There are some questions out there regarding finding the overlap in date or time ranges (for example). I've used these to solve my problem, but I've ended up with an extremely slow (and not-at-all elegant) solution to my problem. I would really appreciate it if someone has an idea of how to make this faster (and more elegant):
The Problem:
I've got 2 dataframes, df1
and df2
, each with 2 columns that represent a start time and an end time:
>>> df1
datetime_start datetime_end
0 2016-09-11 06:00:00 2016-09-11 06:30:00
1 2016-09-11 07:00:00 2016-09-11 07:30:00
2 2016-09-11 07:30:00 2016-09-11 08:00:00
3 2016-09-11 08:00:00 2016-09-11 08:30:00
4 2016-09-11 08:30:00 2016-09-11 09:00:00
5 2016-09-11 09:00:00 2016-09-11 09:30:00
6 2016-09-11 09:30:00 2016-09-11 10:00:00
7 2016-09-11 10:30:00 2016-09-11 11:00:00
13 2016-09-11 14:00:00 2016-09-11 14:30:00
14 2016-09-11 14:30:00 2016-09-11 15:00:00
15 2016-09-11 15:00:00 2016-09-11 15:30:00
16 2016-09-11 15:30:00 2016-09-11 16:00:00
17 2016-09-11 16:00:00 2016-09-11 16:30:00
18 2016-09-11 16:30:00 2016-09-11 17:00:00
19 2016-09-11 17:00:00 2016-09-11 17:30:00
>>> df2
datetime_start datetime_end catg
4 2016-09-11 08:48:33 2016-09-11 09:41:53 a
6 2016-09-11 09:54:25 2016-09-11 10:00:50 a
8 2016-09-11 10:01:47 2016-09-11 10:04:55 b
10 2016-09-11 10:08:00 2016-09-11 10:08:11 b
12 2016-09-11 10:30:28 2016-09-11 10:30:28 b
14 2016-09-11 10:38:18 2016-09-11 10:38:18 a
18 2016-09-11 13:44:05 2016-09-11 13:44:05 a
20 2016-09-11 13:46:52 2016-09-11 14:11:41 d
23 2016-09-11 14:22:17 2016-09-11 14:33:40 b
25 2016-09-11 15:00:12 2016-09-11 15:02:55 b
27 2016-09-11 15:04:19 2016-09-11 15:06:36 b
29 2016-09-11 15:08:43 2016-09-11 15:31:29 d
31 2016-09-11 15:38:04 2016-09-11 16:09:24 a
33 2016-09-11 16:18:40 2016-09-11 16:44:32 b
35 2016-09-11 16:45:59 2016-09-11 16:59:01 b
37 2016-09-11 17:08:31 2016-09-11 17:12:23 b
39 2016-09-11 17:16:13 2016-09-11 17:16:33 c
41 2016-09-11 17:17:23 2016-09-11 17:20:00 b
45 2016-09-13 12:27:59 2016-09-13 12:34:21 a
47 2016-09-13 12:38:39 2016-09-13 12:38:45 a
What I want is to find where the ranges in df2
have overlap with the ranges in df1
, how long that overlap is (in seconds), and what value of df2.catg
that is.

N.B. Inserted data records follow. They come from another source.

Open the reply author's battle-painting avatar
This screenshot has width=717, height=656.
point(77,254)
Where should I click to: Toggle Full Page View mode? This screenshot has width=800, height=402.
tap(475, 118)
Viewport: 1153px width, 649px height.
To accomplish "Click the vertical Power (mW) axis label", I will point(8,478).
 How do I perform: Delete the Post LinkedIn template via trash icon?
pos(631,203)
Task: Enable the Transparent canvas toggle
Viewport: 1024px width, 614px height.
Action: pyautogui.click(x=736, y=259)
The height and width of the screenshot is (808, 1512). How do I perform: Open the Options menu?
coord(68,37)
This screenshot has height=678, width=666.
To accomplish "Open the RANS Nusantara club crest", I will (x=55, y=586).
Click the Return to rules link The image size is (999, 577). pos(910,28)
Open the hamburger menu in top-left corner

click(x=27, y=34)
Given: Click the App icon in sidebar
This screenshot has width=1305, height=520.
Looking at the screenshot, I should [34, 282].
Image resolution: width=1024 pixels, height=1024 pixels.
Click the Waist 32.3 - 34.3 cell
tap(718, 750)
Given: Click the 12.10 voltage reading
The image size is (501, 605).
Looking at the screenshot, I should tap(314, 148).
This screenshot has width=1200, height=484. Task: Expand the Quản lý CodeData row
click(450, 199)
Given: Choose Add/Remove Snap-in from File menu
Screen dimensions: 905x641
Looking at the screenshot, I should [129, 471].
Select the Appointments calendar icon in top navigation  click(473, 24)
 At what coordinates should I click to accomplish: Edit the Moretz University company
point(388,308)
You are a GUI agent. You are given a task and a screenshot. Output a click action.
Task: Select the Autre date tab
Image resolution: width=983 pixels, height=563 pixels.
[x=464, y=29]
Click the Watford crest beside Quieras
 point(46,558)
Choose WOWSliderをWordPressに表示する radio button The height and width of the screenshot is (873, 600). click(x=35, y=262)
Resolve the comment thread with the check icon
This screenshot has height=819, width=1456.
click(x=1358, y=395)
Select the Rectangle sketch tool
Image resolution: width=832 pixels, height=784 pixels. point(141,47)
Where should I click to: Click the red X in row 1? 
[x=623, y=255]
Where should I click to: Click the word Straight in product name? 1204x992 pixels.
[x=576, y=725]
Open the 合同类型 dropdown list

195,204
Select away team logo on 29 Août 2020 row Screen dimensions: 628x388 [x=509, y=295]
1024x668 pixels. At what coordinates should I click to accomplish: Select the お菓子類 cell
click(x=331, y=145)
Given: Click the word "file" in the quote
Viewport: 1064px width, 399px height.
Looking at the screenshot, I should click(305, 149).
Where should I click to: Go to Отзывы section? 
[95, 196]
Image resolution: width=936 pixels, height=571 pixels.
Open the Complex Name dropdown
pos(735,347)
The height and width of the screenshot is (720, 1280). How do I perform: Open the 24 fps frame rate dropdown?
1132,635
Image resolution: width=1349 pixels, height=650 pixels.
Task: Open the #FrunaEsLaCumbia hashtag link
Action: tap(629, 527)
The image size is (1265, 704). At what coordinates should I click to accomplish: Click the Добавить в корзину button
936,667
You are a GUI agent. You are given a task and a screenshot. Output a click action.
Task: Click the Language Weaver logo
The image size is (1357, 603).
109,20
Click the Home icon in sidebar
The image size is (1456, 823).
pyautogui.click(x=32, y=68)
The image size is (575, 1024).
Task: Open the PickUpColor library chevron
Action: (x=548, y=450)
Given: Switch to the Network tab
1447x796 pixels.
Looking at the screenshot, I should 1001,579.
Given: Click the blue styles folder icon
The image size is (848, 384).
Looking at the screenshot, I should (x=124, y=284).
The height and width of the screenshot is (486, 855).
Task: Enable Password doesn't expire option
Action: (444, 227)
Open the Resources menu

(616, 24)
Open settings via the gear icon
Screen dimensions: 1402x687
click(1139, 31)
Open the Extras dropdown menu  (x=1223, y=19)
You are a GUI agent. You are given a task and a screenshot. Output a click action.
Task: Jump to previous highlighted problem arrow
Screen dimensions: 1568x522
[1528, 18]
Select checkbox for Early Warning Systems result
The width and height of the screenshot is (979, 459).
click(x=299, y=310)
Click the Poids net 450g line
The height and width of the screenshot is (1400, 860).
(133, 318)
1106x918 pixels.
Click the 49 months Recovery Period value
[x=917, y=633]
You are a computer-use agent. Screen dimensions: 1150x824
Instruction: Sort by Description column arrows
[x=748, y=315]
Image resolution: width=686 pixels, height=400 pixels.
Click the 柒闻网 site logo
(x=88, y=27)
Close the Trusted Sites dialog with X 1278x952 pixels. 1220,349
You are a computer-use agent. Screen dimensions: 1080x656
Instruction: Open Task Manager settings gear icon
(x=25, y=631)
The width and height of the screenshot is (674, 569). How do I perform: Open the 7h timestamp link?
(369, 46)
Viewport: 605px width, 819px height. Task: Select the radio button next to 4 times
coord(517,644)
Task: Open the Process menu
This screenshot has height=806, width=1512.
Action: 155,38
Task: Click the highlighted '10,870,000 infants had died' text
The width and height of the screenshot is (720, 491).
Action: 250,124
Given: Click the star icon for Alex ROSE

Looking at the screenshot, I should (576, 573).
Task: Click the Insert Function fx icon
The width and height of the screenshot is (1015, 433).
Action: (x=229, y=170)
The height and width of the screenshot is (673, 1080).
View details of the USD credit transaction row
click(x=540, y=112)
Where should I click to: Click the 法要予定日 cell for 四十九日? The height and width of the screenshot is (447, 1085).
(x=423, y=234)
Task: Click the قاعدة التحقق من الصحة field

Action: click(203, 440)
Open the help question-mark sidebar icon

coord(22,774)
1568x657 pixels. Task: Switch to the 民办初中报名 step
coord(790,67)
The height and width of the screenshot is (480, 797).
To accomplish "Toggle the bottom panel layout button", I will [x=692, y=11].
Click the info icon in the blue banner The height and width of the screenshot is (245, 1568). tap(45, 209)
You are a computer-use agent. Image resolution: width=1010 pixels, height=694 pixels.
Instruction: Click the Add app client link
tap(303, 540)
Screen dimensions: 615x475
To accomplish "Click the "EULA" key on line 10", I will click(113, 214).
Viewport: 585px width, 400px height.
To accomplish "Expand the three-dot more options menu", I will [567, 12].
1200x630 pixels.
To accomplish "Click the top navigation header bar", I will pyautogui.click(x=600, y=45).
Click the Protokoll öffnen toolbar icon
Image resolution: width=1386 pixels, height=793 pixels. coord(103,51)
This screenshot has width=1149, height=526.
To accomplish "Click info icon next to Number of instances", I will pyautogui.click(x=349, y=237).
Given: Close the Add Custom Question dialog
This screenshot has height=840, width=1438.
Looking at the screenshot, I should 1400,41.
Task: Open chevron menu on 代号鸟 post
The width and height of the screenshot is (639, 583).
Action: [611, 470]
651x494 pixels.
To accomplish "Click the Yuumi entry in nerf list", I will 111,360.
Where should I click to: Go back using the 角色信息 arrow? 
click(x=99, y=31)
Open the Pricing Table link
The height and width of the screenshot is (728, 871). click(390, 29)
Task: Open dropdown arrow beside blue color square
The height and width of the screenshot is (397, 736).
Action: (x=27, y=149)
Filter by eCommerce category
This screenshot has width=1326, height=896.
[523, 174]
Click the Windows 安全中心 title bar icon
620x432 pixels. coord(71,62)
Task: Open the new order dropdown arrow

I want the length of that overlap inserted into a column in df1
(that column will be named for the catg
it represents).
Desired output:
>>> df1
datetime_start datetime_end a b d c
0 2016-09-11 06:00:00 2016-09-11 06:30:00 0.0 0.0 0.0 0.0
1 2016-09-11 07:00:00 2016-09-11 07:30:00 0.0 0.0 0.0 0.0
2 2016-09-11 07:30:00 2016-09-11 08:00:00 0.0 0.0 0.0 0.0
3 2016-09-11 08:00:00 2016-09-11 08:30:00 0.0 0.0 0.0 0.0
4 2016-09-11 08:30:00 2016-09-11 09:00:00 687.0 0.0 0.0 0.0
5 2016-09-11 09:00:00 2016-09-11 09:30:00 1800.0 0.0 0.0 0.0
6 2016-09-11 09:30:00 2016-09-11 10:00:00 1048.0 0.0 0.0 0.0
7 2016-09-11 10:30:00 2016-09-11 11:00:00 0.0 0.0 0.0 0.0
13 2016-09-11 14:00:00 2016-09-11 14:30:00 0.0 463.0 701.0 0.0
14 2016-09-11 14:30:00 2016-09-11 15:00:00 0.0 220.0 0.0 0.0
15 2016-09-11 15:00:00 2016-09-11 15:30:00 0.0 300.0 1277.0 0.0
16 2016-09-11 15:30:00 2016-09-11 16:00:00 1316.0 0.0 89.0 0.0
17 2016-09-11 16:00:00 2016-09-11 16:30:00 564.0 680.0 0.0 0.0
18 2016-09-11 16:30:00 2016-09-11 17:00:00 0.0 1654.0 0.0 0.0
19 2016-09-11 17:00:00 2016-09-11 17:30:00 0.0 389.0 0.0 20.0
The ridiculously slow way to do this:
Based on this beautiful answer, I've achieved the goals I want using the following hard to follow code:
from collections import namedtuple
Range = namedtuple('Range', ['start', 'end'])
def overlap(row1, row2):
r1 = Range(start=row1.datetime_start, end=row1.datetime_end)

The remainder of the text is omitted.